Na primavera de 1256, Tomás foi nomeado mestre regente de teologia em Paris. Um de seus primeiros trabalhos ao assumir esse cargo foi o Contra impugnantes Dei cultum et religionem, defendendo as ordens mendicantes, atacadas por Guilherme de Saint-Amour.[4] Durante seu mandato de 1256 a 1259, Tomás escreveu numerosas obras e estava trabalhando em Summa contra Gentiles quando deixou Paris.[5] A partir do autógrafo de Tomás de Aquino, Torrell (1996) identificou os primeiros 53 capítulos do Livro I como tendo sido escritos em Paris com base nos estudos do pergaminho e da tinta usada.[6]

De acordo com uma tradição que pode ser rastreada logo após a morte de Tomás, a Summa contra Gentiles foi escrita em resposta a um pedido, feito em 1259, de um livro que ajudaria os missionários dominicanos na Espanha a converter ali muçulmanos e judeus.

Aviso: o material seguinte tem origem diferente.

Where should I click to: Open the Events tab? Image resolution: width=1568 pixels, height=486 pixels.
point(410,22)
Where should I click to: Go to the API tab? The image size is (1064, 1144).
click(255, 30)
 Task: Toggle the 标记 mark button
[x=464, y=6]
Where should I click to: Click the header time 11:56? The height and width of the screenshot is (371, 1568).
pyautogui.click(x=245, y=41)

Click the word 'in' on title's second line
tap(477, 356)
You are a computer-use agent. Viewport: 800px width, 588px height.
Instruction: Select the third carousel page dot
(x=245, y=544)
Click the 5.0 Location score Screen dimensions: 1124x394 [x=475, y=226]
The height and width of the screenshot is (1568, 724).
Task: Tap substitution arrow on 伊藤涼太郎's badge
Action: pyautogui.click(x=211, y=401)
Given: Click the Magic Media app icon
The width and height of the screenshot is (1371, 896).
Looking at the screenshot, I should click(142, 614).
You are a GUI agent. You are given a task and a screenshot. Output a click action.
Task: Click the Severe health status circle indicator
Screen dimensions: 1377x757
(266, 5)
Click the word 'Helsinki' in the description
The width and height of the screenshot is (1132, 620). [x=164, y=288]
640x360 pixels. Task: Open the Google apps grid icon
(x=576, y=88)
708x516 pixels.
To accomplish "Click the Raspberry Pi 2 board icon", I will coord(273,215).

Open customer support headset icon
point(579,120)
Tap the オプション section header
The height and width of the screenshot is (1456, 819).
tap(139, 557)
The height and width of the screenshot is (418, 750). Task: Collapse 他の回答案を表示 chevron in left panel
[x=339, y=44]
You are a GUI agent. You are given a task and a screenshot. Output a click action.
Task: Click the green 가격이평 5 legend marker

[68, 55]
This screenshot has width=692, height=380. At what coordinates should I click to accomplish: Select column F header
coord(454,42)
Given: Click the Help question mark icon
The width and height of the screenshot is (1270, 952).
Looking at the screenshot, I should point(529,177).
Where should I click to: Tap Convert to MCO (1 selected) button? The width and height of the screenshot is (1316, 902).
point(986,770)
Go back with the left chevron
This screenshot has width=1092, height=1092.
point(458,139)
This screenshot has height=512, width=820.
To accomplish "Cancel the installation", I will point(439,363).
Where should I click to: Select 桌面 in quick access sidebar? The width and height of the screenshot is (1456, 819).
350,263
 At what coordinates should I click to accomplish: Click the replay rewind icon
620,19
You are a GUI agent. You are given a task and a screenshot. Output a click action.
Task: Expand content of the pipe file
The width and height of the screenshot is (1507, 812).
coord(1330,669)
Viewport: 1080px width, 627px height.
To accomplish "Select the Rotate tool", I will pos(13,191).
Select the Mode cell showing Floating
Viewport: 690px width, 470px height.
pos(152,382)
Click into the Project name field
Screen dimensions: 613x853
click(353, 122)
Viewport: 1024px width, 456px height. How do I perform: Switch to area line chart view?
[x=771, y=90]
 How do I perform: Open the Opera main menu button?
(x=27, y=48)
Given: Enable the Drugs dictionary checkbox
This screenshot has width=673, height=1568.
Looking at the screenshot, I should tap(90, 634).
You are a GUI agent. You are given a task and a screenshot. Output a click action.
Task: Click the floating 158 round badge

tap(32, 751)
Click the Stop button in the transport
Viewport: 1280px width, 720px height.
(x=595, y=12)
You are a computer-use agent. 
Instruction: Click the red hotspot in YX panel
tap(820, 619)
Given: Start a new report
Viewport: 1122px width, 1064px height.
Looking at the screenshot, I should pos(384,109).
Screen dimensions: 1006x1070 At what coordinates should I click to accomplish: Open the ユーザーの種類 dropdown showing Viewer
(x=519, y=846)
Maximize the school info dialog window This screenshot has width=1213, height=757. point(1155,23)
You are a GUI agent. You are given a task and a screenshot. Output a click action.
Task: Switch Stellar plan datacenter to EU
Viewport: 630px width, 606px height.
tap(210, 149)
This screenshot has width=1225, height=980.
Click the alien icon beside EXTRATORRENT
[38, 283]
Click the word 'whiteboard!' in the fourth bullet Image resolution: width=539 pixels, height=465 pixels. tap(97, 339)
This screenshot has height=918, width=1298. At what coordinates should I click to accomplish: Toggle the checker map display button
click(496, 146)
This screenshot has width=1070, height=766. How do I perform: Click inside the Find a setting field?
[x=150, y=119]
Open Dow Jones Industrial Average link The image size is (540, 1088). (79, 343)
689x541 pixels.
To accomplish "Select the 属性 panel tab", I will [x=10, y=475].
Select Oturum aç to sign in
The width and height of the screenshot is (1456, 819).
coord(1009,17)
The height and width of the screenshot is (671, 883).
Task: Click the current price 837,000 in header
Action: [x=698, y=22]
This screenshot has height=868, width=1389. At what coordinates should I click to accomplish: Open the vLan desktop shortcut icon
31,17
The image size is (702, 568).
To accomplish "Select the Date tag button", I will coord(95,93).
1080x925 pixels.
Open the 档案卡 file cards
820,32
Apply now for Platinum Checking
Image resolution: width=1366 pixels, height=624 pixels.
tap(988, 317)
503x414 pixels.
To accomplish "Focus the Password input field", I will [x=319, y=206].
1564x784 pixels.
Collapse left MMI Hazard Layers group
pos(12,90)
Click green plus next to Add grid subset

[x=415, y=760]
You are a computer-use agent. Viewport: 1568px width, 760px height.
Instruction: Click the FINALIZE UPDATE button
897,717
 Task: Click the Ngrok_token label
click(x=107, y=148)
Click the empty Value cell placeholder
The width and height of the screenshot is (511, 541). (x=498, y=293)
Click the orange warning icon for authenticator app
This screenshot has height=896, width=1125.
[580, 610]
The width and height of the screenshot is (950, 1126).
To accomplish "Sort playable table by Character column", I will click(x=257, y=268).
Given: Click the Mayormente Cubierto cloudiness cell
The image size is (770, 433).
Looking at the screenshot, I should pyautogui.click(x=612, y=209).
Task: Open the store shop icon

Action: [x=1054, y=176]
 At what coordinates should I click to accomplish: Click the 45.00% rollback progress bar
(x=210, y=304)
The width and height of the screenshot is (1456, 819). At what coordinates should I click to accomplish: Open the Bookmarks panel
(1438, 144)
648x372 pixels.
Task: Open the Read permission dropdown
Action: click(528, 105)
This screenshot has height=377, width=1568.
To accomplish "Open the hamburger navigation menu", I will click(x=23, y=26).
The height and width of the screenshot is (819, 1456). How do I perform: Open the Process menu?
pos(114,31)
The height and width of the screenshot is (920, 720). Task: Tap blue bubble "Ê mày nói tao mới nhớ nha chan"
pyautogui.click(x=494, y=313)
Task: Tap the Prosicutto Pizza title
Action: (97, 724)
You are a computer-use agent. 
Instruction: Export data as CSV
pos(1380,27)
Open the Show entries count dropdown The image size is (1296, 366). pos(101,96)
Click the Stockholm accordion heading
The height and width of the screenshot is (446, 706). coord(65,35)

O pedido foi feito por Raimundo de Penaforte, frade dominicano e conselheiro de Jaime I de Aragão.[7] Raimundo era ativo na defesa cristã contra os mouros (muçulmanos) e judeus no reino de Aragão desde a década de 1240. Para esse fim, Raimundo instituiu o ensino do árabe e do hebraico em várias casas dos frades e também fundou os priores em Múrcia (então ainda sob o domínio muçulmano) e em Tunes. Além disso, ele foi ajudar a estabelecer a Igreja na ilha recém-conquistada de Maiorca. O pedido de Raimundo a Tomás de Aquino foi transmitido pelo colega dominicano Ramón Martí, um dos oito frades designados para estudar as línguas orientais com o objetivo de levar uma missão a judeus e mouros.[8] A historicidade desse relato tem sido questionada nos estudos modernos.[9] Os argumentos apresentados incluem a falta de uma dedicação explícita a Raimundo, a evidência de que partes substanciais do livro 1 estavam completas em meados de 1259 (sugerindo que Tomás começou a trabalhar no livro já em 1257) e a sugestão de que o trabalho não faz nenhum esforço para abordar os princípios do Islã especificamente.[10]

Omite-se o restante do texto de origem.